Oregon Historical Society Celebrates Hatfield Centennial July 12 With Free Admission, Special Guests, And Root Beer Floats (Photo) - 07/06/22
Plus, Senator Hatfield’s oral history interview to be released to the public for the first time through OHS Digital Collections
Portland, OR — On Tuesday, July 12 — what would have been Senator Mark O. Hatfield’s 100th birthday — the Oregon Historical Society (OHS) will commemorate the Hatfield Centennial at a special event in downtown Portland. A brief program will begin at 11am in the Oregon Historical Society’s pavilion (1200 SW Park Avenue, Portland) where former Oregon governors Barbara Roberts and Ted Kulongoski, and OHS Boyle Family Executive Director Kerry Tymchuk, will share their memories of working with Senator Hatfield. The program will also include remarks from Oregon Health & Science University president Dr. Danny Jacobs, who will speak on the senator’s impact on OHSU, and Willamette University board secretary Sean O’Hollaren, who will officially announce the opening of the Hatfield Archives at Willamette University. Following the program, attendees can enjoy root beer floats — Senator Hatfield’s favorite — featuring ice cream donated by Salt & Straw. Admission to the Oregon Historical Society’s museum will be free all day.
The traveling exhibit, The Call of Public Service: The Life and Legacy of Mark O. Hatfield, which premiered at OHS one year ago on July 12, 2021, before traveling to museums and heritage organizations around the state, will also be back on view at OHS. The exhibit, which focuses on the lasting impression the senator had on Oregon and the nation, features three pop-up kiosks that highlight the issues Hatfield championed: healthcare, education, equal rights, the environment, and world peace. The exhibit is available to rent at no cost through the end of 2022, thanks to a generous sponsorship from the Samuel S. Johnson Foundation.
The centennial celebration also coincides with the release of the senator’s official oral history, which was restricted from public release until Hatfield’s 100th birthday. The Hatfield interviews are part of a decades-long OHS initiative, the Oregon Legislature Oral History Project, which was conducted between the late 1980s and early 2000s and documents the stories of state officials who served between about 1960 and 1998. The senator’s interviews will go live on the OHS Digital Collections website (digitalcollections.ohs.org) on Tuesday, July 12, alongside twenty-four oral history interviews with Hatfield’s congressional aides, staff, and advisors that are currently available on OHS Digital Collections.
In a remarkable forty-six-year career in elected office, Mark O. Hatfield earned a reputation as the most respected and influential politician in Oregon’s history. First elected as an Oregon State Representative in 1950 at the age of twenty-eight, Hatfield never lost an election and would go on to serve Oregon as a state senator, secretary of state, governor, and a United States senator.

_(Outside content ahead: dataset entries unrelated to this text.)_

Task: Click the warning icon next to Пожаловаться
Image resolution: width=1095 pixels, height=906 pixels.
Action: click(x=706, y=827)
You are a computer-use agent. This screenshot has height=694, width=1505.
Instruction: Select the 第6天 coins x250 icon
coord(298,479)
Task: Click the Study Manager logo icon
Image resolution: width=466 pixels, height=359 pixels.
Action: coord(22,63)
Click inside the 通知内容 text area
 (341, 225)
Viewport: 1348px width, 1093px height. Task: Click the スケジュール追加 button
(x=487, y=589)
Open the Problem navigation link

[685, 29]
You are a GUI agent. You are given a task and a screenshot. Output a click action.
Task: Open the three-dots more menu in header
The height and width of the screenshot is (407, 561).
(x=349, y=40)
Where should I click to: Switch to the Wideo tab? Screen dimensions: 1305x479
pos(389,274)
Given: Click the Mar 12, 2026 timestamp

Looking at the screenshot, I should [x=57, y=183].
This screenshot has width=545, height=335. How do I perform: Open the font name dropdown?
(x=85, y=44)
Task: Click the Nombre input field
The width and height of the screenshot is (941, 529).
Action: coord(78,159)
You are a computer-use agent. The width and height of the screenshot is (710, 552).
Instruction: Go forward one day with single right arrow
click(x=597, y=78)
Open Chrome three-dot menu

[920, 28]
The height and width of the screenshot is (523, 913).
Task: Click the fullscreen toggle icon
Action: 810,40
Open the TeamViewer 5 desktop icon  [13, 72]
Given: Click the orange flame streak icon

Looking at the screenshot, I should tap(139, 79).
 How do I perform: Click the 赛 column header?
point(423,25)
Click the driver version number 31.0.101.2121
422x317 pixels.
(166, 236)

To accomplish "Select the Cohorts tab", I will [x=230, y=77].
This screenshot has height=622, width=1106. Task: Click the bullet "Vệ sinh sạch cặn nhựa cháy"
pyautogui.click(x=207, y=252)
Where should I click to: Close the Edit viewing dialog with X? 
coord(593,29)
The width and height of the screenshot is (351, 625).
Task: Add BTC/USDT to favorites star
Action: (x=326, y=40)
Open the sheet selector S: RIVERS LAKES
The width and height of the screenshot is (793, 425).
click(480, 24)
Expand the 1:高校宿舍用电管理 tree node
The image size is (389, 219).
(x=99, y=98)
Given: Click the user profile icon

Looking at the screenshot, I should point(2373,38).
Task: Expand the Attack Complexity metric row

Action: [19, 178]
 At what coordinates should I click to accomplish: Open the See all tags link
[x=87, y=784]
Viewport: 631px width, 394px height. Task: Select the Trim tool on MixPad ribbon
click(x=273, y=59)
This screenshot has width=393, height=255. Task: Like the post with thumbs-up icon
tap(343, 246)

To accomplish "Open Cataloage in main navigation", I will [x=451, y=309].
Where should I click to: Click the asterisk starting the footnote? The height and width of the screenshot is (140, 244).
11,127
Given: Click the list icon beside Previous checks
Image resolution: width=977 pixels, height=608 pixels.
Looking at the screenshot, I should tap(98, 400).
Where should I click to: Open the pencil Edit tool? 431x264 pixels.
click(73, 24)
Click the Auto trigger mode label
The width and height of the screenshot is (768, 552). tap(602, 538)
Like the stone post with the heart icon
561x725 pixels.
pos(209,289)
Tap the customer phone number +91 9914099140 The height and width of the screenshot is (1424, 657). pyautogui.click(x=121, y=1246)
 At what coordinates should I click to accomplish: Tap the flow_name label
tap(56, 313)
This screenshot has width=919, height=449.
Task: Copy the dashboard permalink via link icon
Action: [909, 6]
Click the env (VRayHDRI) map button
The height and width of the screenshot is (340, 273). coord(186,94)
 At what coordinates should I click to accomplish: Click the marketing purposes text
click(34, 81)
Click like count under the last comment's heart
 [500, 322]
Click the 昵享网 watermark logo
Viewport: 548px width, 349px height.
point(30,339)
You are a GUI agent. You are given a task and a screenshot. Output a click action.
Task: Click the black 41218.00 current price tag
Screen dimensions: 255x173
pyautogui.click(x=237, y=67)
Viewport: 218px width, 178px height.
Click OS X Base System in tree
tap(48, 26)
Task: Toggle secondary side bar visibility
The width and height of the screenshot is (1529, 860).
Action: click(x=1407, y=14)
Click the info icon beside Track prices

“I am one of hundreds of Oregonians who served as a college intern in Senator Hatfield’s office and am incredibly fortunate to have called him a mentor and a friend,” said OHS Boyle Family Executive Director Kerry Tymchuk. “In these often-polarizing times, let us all remember these words of Senator Hatfield: ‘All of us need each other, all of us must lift and pull others as we rise, all of us must rise together — powerful, free, one self-determined people.’”
About the Oregon Historical Society
For more than a century, the Oregon Historical Society has served as the state’s collective memory, preserving a vast collection of artifacts, photographs, maps, manuscript materials, books, films, and oral histories. Our research library, museum, digital platforms & website (www.ohs.org), educational programming, and historical journal make Oregon’s history open and accessible to all. We exist because history is powerful, and because a history as deep and rich as Oregon’s cannot be contained within a single story or point of view.